■ **Problem description**:
A word-for-word reproduction of the listing is required.

■ **Task data**:
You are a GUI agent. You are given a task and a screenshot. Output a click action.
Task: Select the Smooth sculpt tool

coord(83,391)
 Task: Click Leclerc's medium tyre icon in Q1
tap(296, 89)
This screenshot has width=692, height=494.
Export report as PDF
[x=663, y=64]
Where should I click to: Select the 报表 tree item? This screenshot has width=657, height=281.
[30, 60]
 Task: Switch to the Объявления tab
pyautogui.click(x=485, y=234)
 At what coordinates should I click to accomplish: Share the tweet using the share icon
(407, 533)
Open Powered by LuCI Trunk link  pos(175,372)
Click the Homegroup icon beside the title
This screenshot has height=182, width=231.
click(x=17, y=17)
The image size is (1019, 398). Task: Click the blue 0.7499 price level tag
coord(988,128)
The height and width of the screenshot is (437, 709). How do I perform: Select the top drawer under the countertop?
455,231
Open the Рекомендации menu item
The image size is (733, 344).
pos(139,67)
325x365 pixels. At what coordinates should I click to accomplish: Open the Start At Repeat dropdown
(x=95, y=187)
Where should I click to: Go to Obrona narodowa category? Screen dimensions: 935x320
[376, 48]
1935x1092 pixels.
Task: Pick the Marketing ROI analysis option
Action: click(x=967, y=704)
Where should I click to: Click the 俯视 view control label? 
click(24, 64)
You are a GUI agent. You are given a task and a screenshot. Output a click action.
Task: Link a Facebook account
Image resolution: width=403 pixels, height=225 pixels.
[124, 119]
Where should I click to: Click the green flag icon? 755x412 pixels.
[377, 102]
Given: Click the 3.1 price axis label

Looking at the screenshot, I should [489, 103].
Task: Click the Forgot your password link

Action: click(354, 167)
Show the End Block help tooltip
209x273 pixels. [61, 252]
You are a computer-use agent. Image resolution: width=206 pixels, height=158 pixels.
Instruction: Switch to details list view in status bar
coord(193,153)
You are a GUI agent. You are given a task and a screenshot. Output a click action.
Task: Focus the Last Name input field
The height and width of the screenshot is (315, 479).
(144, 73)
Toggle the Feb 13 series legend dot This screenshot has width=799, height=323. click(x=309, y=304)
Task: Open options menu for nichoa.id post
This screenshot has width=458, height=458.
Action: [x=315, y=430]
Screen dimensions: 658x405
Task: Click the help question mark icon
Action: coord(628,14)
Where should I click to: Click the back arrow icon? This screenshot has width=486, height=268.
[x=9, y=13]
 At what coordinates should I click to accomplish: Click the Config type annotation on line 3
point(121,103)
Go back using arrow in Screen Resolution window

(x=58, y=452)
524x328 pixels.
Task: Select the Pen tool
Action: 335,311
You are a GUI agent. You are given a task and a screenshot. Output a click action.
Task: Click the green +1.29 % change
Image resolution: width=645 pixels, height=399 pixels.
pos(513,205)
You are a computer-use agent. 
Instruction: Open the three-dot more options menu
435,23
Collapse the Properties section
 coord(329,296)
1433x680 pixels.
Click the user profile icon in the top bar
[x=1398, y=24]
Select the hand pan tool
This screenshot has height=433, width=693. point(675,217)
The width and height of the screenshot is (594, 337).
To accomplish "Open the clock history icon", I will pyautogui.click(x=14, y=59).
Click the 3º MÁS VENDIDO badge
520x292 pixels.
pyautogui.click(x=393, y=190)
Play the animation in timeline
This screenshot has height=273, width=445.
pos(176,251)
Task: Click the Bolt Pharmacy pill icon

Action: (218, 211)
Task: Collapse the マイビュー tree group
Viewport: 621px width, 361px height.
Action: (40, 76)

■ **Response**:
You are a GUI agent. You are given a task and a screenshot. Output a click action.
Task: Select the Smooth sculpt tool

coord(83,391)
 Task: Click Leclerc's medium tyre icon in Q1
tap(296, 89)
This screenshot has width=692, height=494.
Export report as PDF
[x=663, y=64]
Where should I click to: Select the 报表 tree item? This screenshot has width=657, height=281.
[30, 60]
 Task: Switch to the Объявления tab
pyautogui.click(x=485, y=234)
 At what coordinates should I click to accomplish: Share the tweet using the share icon
(407, 533)
Open Powered by LuCI Trunk link  pos(175,372)
Click the Homegroup icon beside the title
This screenshot has height=182, width=231.
click(x=17, y=17)
The image size is (1019, 398). Task: Click the blue 0.7499 price level tag
coord(988,128)
The height and width of the screenshot is (437, 709). How do I perform: Select the top drawer under the countertop?
455,231
Open the Рекомендации menu item
The image size is (733, 344).
pos(139,67)
325x365 pixels. At what coordinates should I click to accomplish: Open the Start At Repeat dropdown
(x=95, y=187)
Where should I click to: Go to Obrona narodowa category? Screen dimensions: 935x320
[376, 48]
1935x1092 pixels.
Task: Pick the Marketing ROI analysis option
Action: click(x=967, y=704)
Where should I click to: Click the 俯视 view control label? 
click(24, 64)
You are a GUI agent. You are given a task and a screenshot. Output a click action.
Task: Link a Facebook account
Image resolution: width=403 pixels, height=225 pixels.
[124, 119]
Where should I click to: Click the green flag icon? 755x412 pixels.
[377, 102]
Given: Click the 3.1 price axis label

Looking at the screenshot, I should [489, 103].
Task: Click the Forgot your password link

Action: click(354, 167)
Show the End Block help tooltip
209x273 pixels. [61, 252]
You are a computer-use agent. Image resolution: width=206 pixels, height=158 pixels.
Instruction: Switch to details list view in status bar
coord(193,153)
You are a GUI agent. You are given a task and a screenshot. Output a click action.
Task: Focus the Last Name input field
The height and width of the screenshot is (315, 479).
(144, 73)
Toggle the Feb 13 series legend dot This screenshot has width=799, height=323. click(x=309, y=304)
Task: Open options menu for nichoa.id post
This screenshot has width=458, height=458.
Action: [x=315, y=430]
Screen dimensions: 658x405
Task: Click the help question mark icon
Action: coord(628,14)
Where should I click to: Click the back arrow icon? This screenshot has width=486, height=268.
[x=9, y=13]
 At what coordinates should I click to accomplish: Click the Config type annotation on line 3
point(121,103)
Go back using arrow in Screen Resolution window

(x=58, y=452)
524x328 pixels.
Task: Select the Pen tool
Action: 335,311
You are a GUI agent. You are given a task and a screenshot. Output a click action.
Task: Click the green +1.29 % change
Image resolution: width=645 pixels, height=399 pixels.
pos(513,205)
You are a computer-use agent. 
Instruction: Open the three-dot more options menu
435,23
Collapse the Properties section
 coord(329,296)
1433x680 pixels.
Click the user profile icon in the top bar
[x=1398, y=24]
Select the hand pan tool
This screenshot has height=433, width=693. point(675,217)
The width and height of the screenshot is (594, 337).
To accomplish "Open the clock history icon", I will pyautogui.click(x=14, y=59).
Click the 3º MÁS VENDIDO badge
520x292 pixels.
pyautogui.click(x=393, y=190)
Play the animation in timeline
This screenshot has height=273, width=445.
pos(176,251)
Task: Click the Bolt Pharmacy pill icon

Action: (218, 211)
Task: Collapse the マイビュー tree group
Viewport: 621px width, 361px height.
Action: (40, 76)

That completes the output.